A Decade + 1 (Making My Luck)

“¿Qué número salió?”

It was the question everybody asked around 5:00 pm every day in my neighborhood growing up in Brooklyn. People would walk into my family’s bodega and immediately ask, “¿Qué número salió?” — What number came out? — to see if anybody knew yet, to see if the number they had played earlier in the day, when they had whispered it into the bookie’s ear and handed him a dollar or two, was the lucky one that day.

My father usually played our house number (868), sometimes his license plate number too (769). If a number appeared in a dream, he would play it. And every summer when we came back home from vacation, he would play the number of our hotel room for about a week.

“Ese numero esta bonito, lo voy a jugar” — That’s a pretty number, I’m going to play it — my father would often say when he came across a number he liked, but like Hemingway’s fisherman in The Old Man and the Sea, my father was “definitely and finally salao, which is the worst form of unlucky.” 

The answer to “¿Qué número salió?” was never his number.

Not long after my father retired, he was diagnosed with lung cancer. Eight months later, he died, the day after my birthday. Like I said, salao.

Before he died, my father shared these words of advice with me: “You can’t lead your life waiting for things to happen, waiting for your number to come up. You have to make your own luck.”

My father (as well as my mother, aunts and uncles, and grandparents) certainly made their own luck. They made many sacrifices (including leaving what little they had in Cuba) and worked hard for many years so that their children wouldn’t have to deal with the hardships they went through. They provided us with opportunities they never had growing up.

11

It will be eleven years next week since I left the comfort of a relatively secure job and paycheck to make my own luck, start my own business. It’s been 11 years of hard work and sacrifices; there’s no way around those two vital ingredients for success. But unlike the rough and calloused skin of my father’s hands, mine are less weathered and beaten.   
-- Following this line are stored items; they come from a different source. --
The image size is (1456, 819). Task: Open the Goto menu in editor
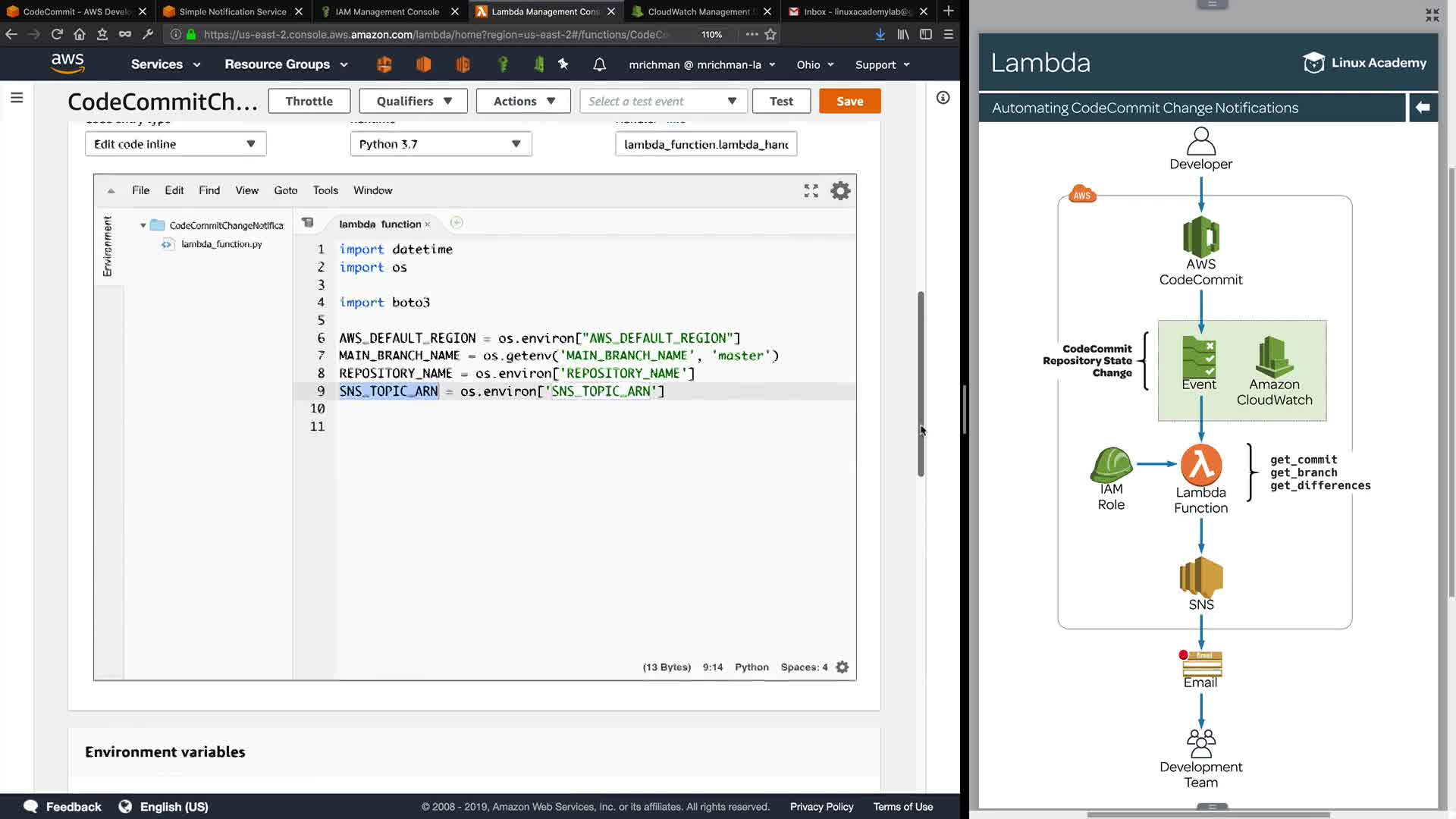285,190
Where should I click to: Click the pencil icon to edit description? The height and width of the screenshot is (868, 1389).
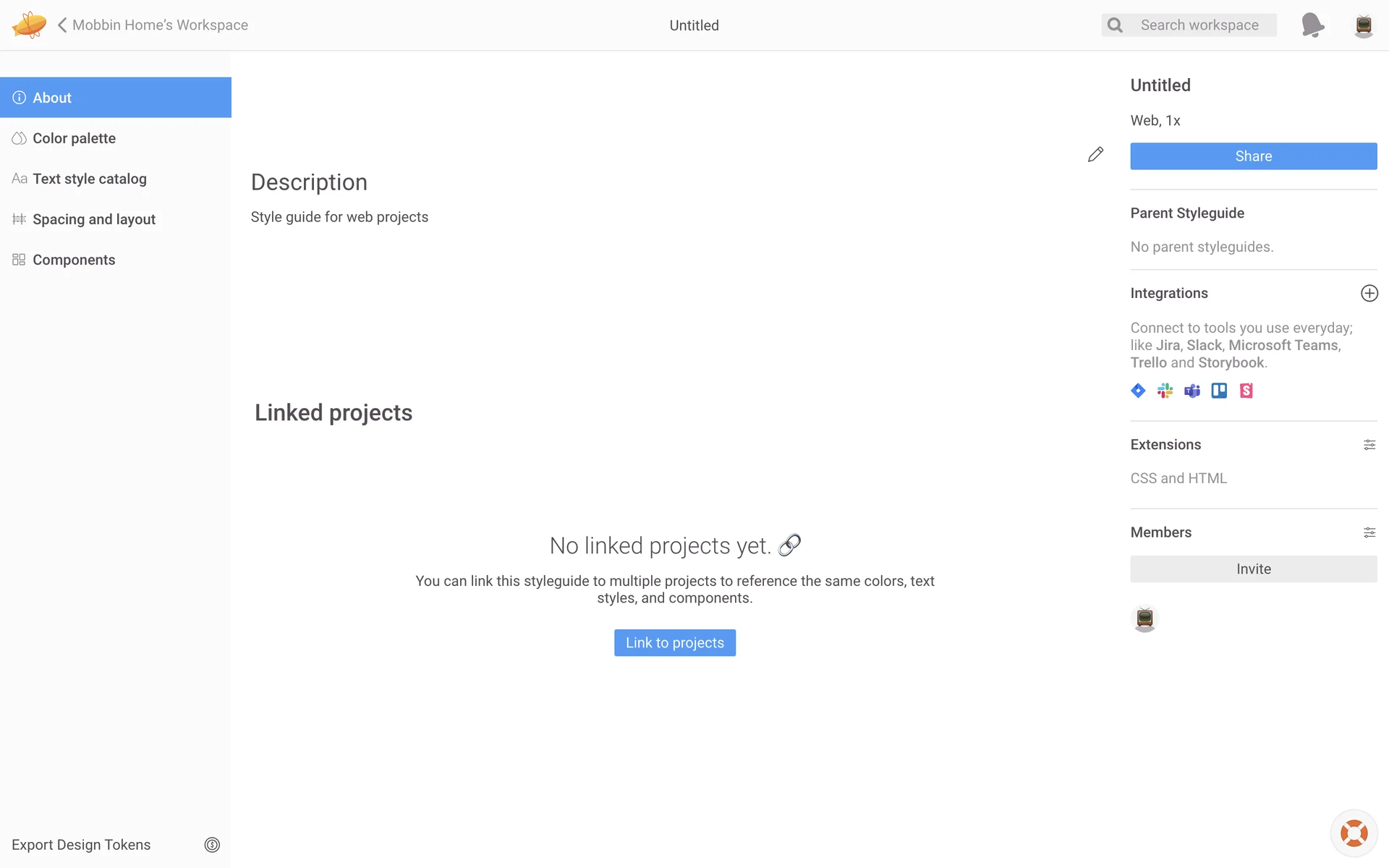point(1095,154)
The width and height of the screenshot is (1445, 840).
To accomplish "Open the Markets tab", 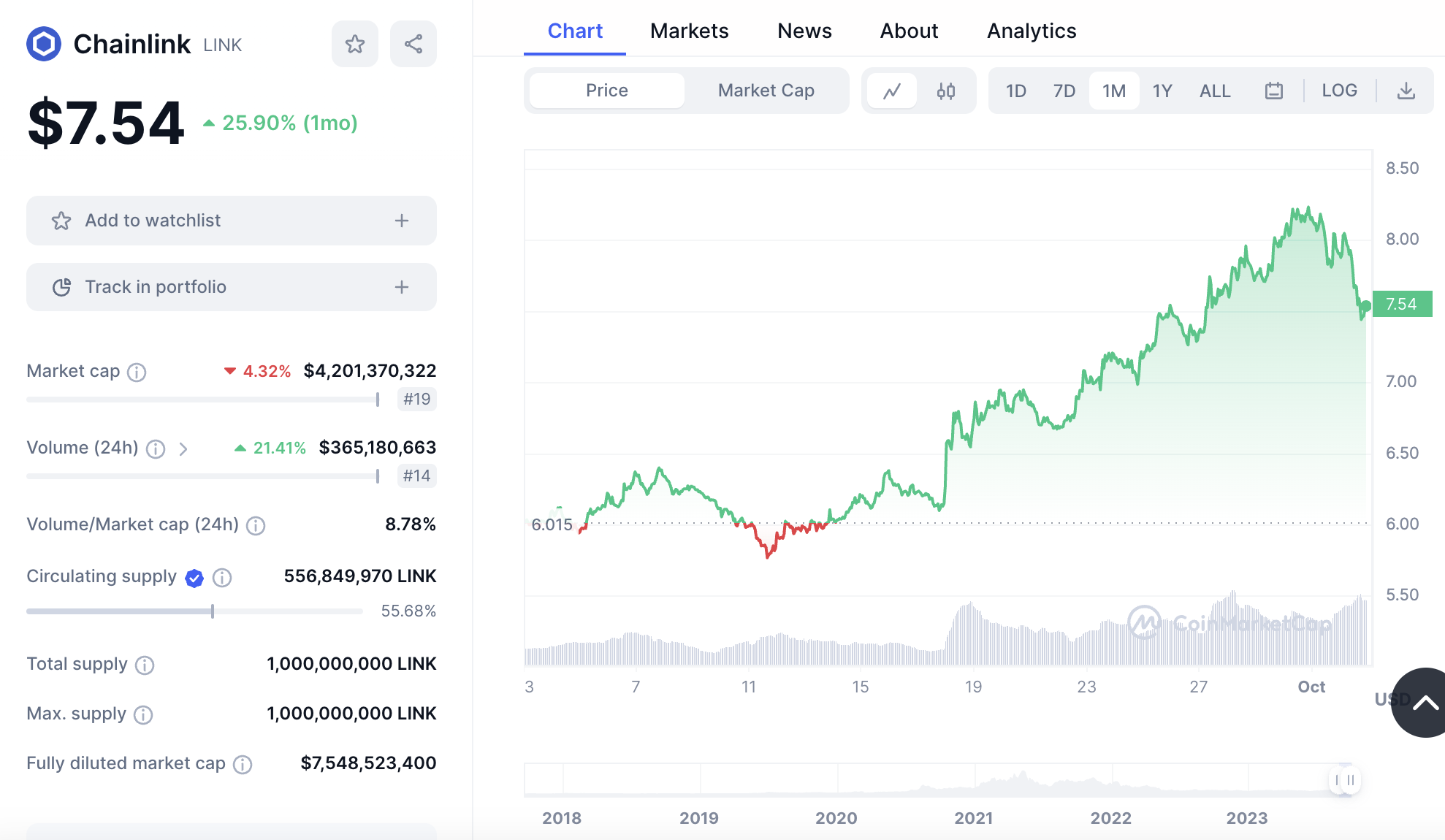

I sometimes wish my father, my Papi, was still with us. I wonder what he would think of what I do for a living these days: a materials science engineer who sits in his office and writes blog posts and records videos about supply chain management. I know one thing: it beats the hell out of cutting sugar cane in the hot sun.

Before today, I never thought much about 11, but it’s actually a pretty number, un numero bonito. A decade +1 of doing something I truly enjoy thanks to all of you: my clients, my readers and followers, and my family and friends.

On this Thanksgiving, I am grateful to you all for helping me make my luck.

When it comes to playing numbers, however, I won’t be betting on 611 or 811 or any other number with 11 today. Like my father, I’m salao too.